◆ Extracted text ◆
MPMN: How receptive have the FDA and the medical device makers been to your work?

Radcliffe: It really is kind of an odd relationship. FDA doesn't have a lot of power; they have the ability to look at devices and approve them, but, after that, they are really restricted in what they can do. They were never discouraging of the research that I was doing but they couldn't do much with it. And they have started to react to that by doing some more things in their review process to make devices safer from a computer perspective, whereas before they weren't doing those things. The research I do highlights that, and shows that five to seven years ago, FDA wasn't really looking at [cybersecurity].

The vendors take it from a different perspective. They need to know exactly what is important and what they should focus their resources on. They are also receptive to research on medical device hacking; they are not receptive to what comes after the research is published. For example, in this case, Animas was very grateful that I found a security problem in one of their device. But they came out and said they have no plans to make changes to that device.
 

MPMN: I've heard from a couple of security experts that hospitals are generally much more interested in the topic of security than medical device makers are. What are your thoughts on that?

Radcliffe: That is definitely the case. As a hospital buys these medical devices, they need to get their IT people hook them up to computers and make sure they are safe to be able to use on their networks. Whereas before, you had doctors making decisions on which medical devices to buy with no input from the IT person.

 

MPMN: How risky are modern medical devices from a security standpoint?

◆ Assignment A ◆
Decide whether each statement agrees with the interview: (i) the FDA discouraged Radcliffe's research; (ii) Animas said it has no plans to change the device; (iii) Radcliffe agrees that hospitals are more interested in security than device makers are. For each, answer yes or no and quote the deciding words.
◆ Assignment B ◆
Quote the interview, beginning at the words "Radcliffe: That is" and stopping after "a security standpoint?".

◆ Recorded data ◆
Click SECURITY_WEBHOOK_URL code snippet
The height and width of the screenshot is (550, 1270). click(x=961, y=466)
--
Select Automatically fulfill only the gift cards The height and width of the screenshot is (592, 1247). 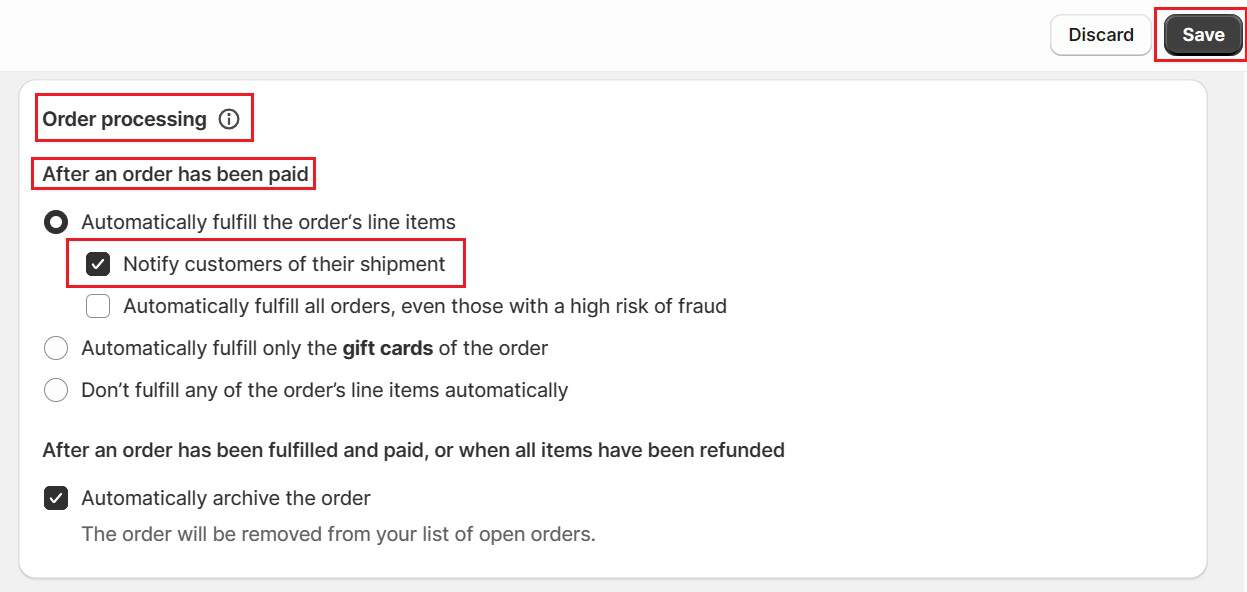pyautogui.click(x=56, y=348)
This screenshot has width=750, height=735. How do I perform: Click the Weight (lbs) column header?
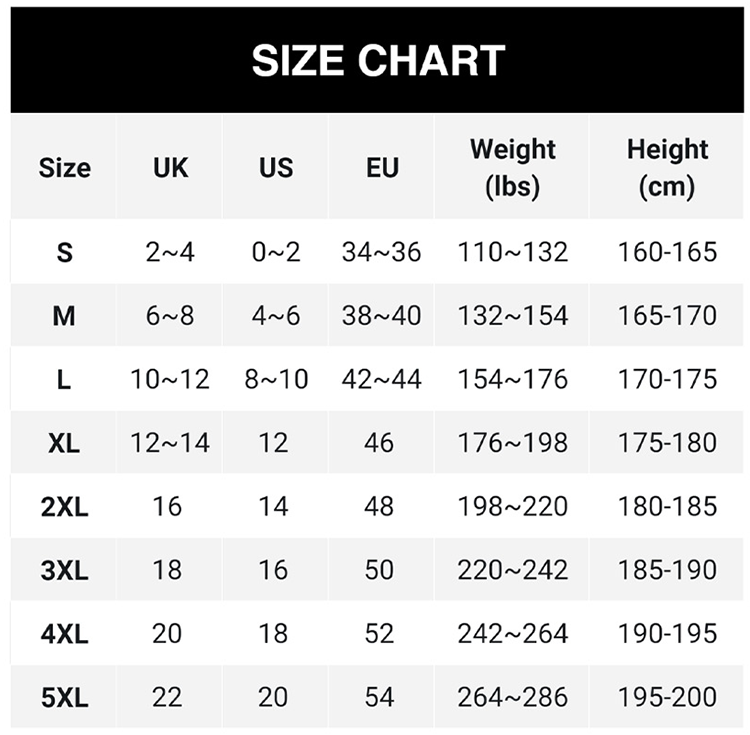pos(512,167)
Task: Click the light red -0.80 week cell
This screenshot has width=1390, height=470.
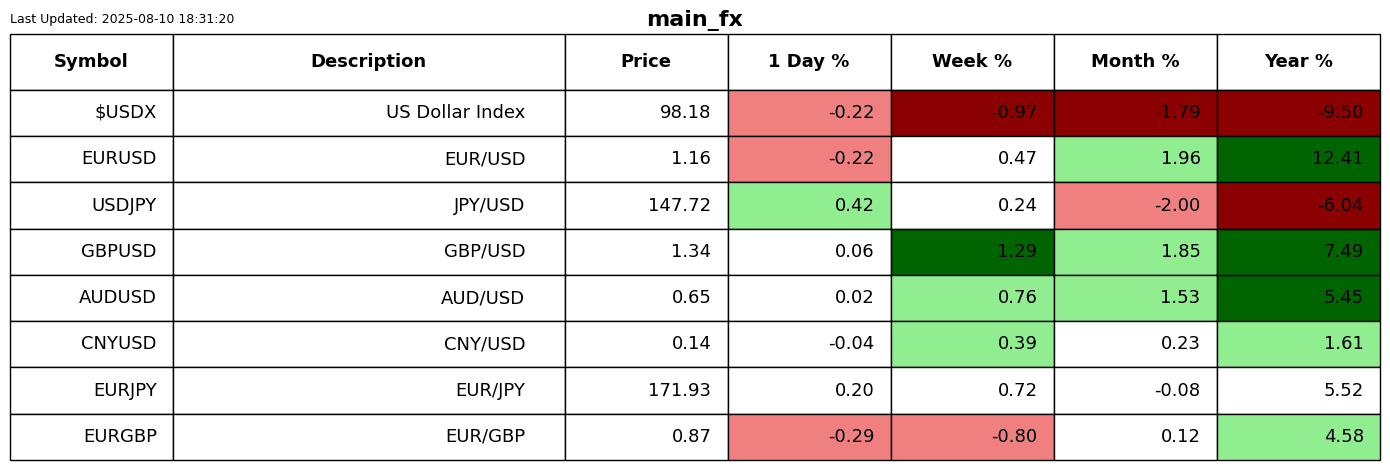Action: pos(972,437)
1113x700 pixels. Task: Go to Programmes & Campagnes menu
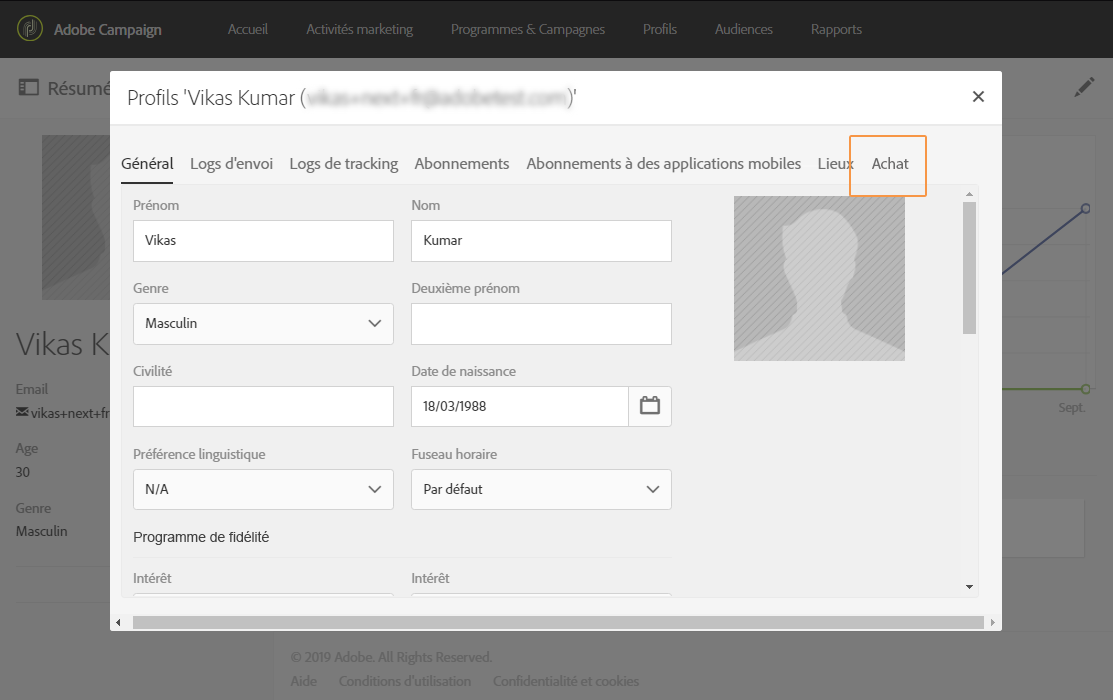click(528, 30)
---
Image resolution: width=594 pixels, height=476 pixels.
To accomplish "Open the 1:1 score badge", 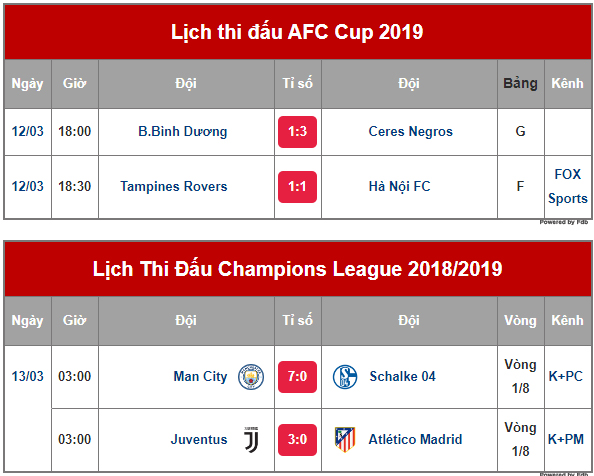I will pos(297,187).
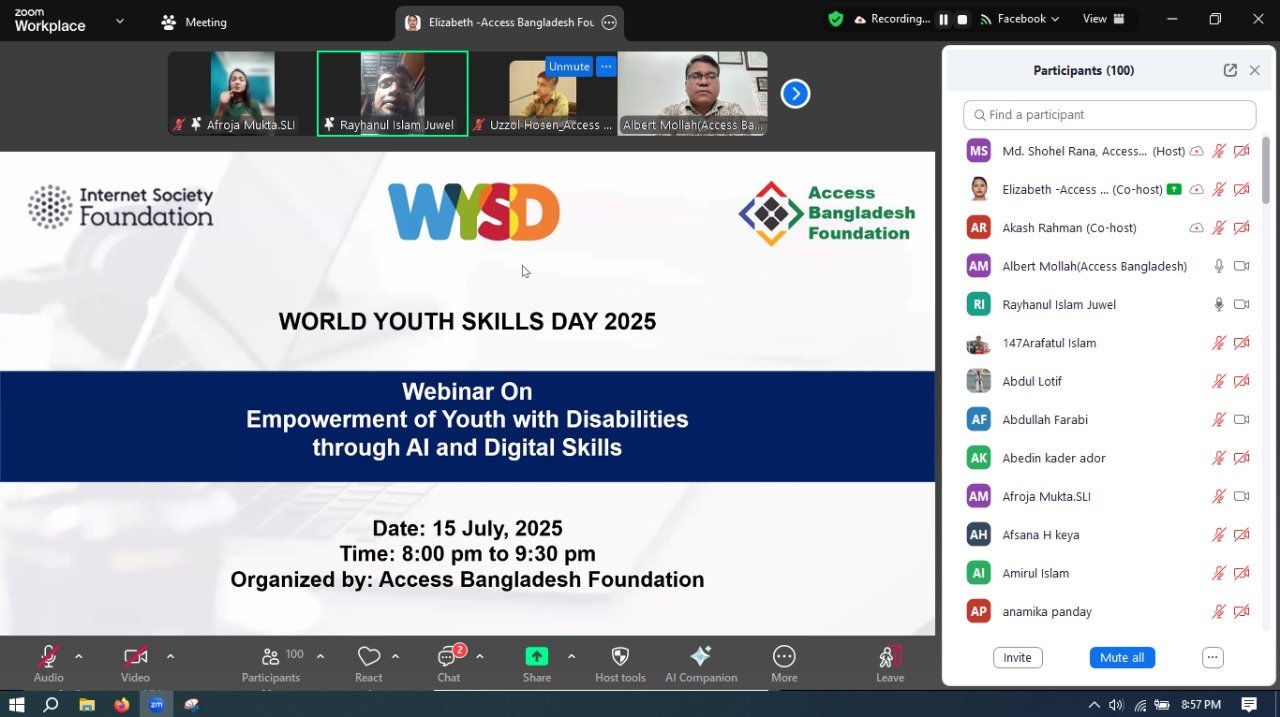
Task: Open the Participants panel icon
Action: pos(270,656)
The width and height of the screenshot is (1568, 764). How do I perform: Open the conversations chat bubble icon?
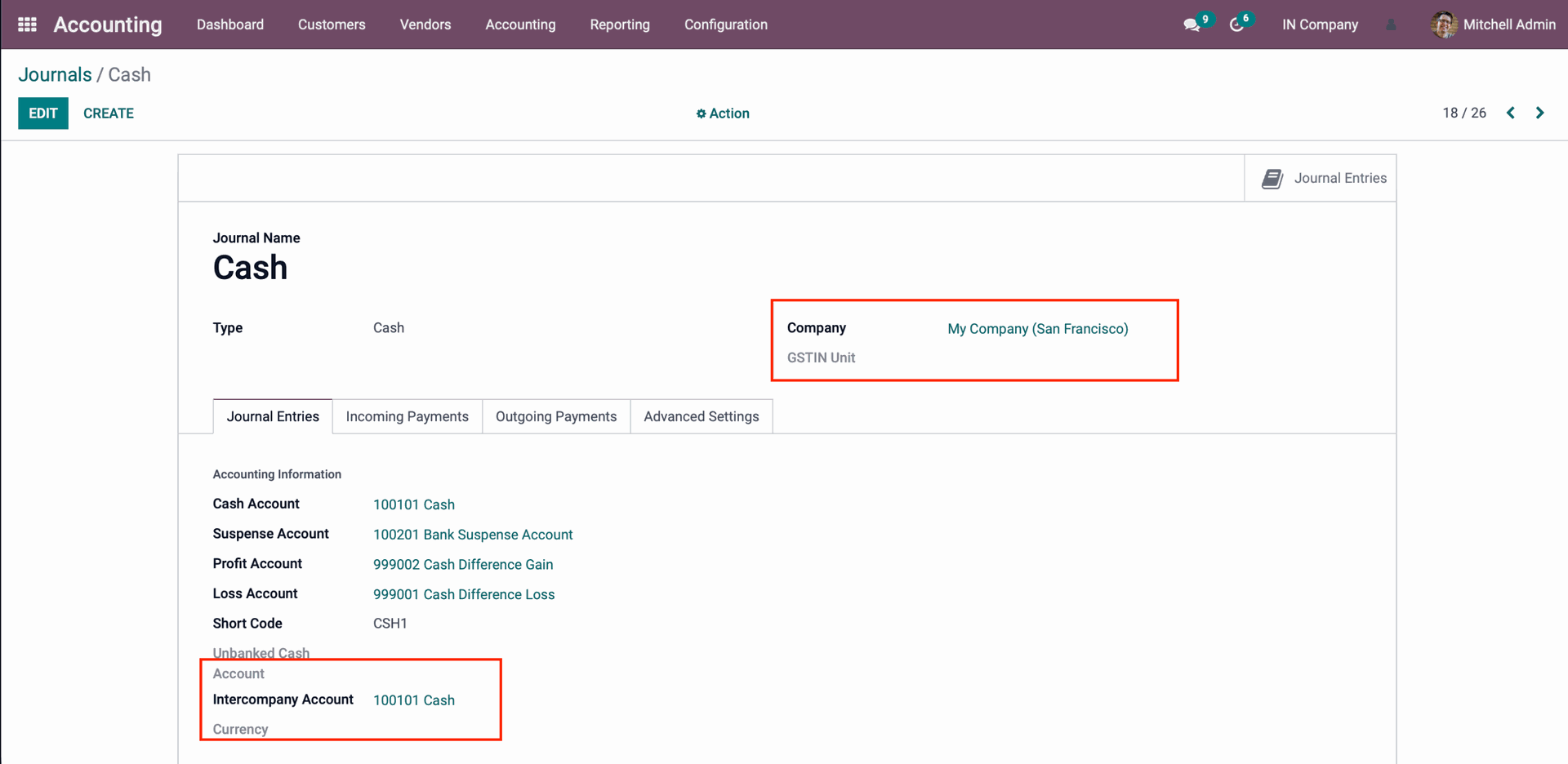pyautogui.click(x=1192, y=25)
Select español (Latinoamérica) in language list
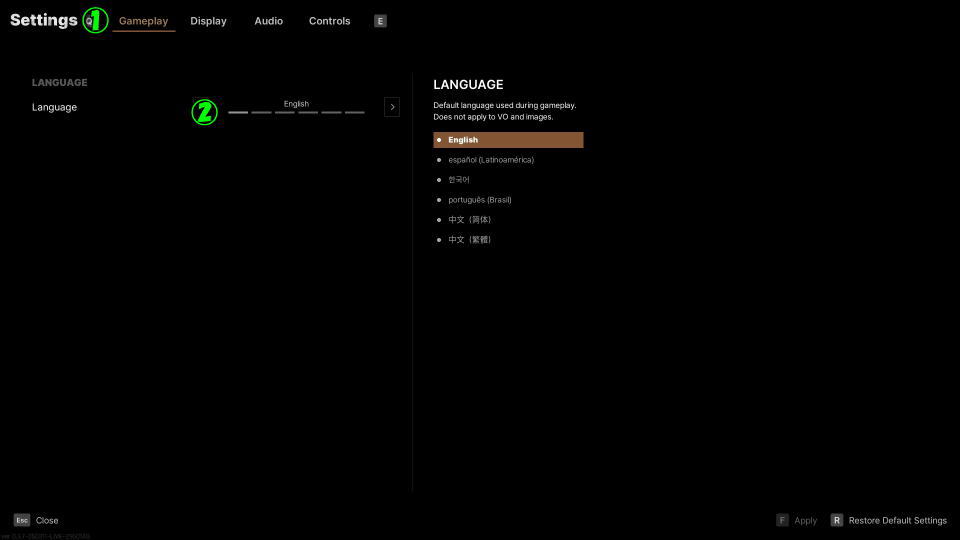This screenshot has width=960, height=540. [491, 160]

◆ Answer space A ◆
(i) No: "They were never discouraging of the research that I was doing"
(ii) Yes: "But they came out and said they have no plans to make changes to that device."
(iii) Yes: "That is definitely the case."

◆ Answer space B ◆
Radcliffe: That is definitely the case. As a hospital buys these medical devices, they need to get their IT people hook them up to computers and make sure they are safe to be able to use on their networks. Whereas before, you had doctors making decisions on which medical devices to buy with no input from the IT person.

 

MPMN: How risky are modern medical devices from a security standpoint?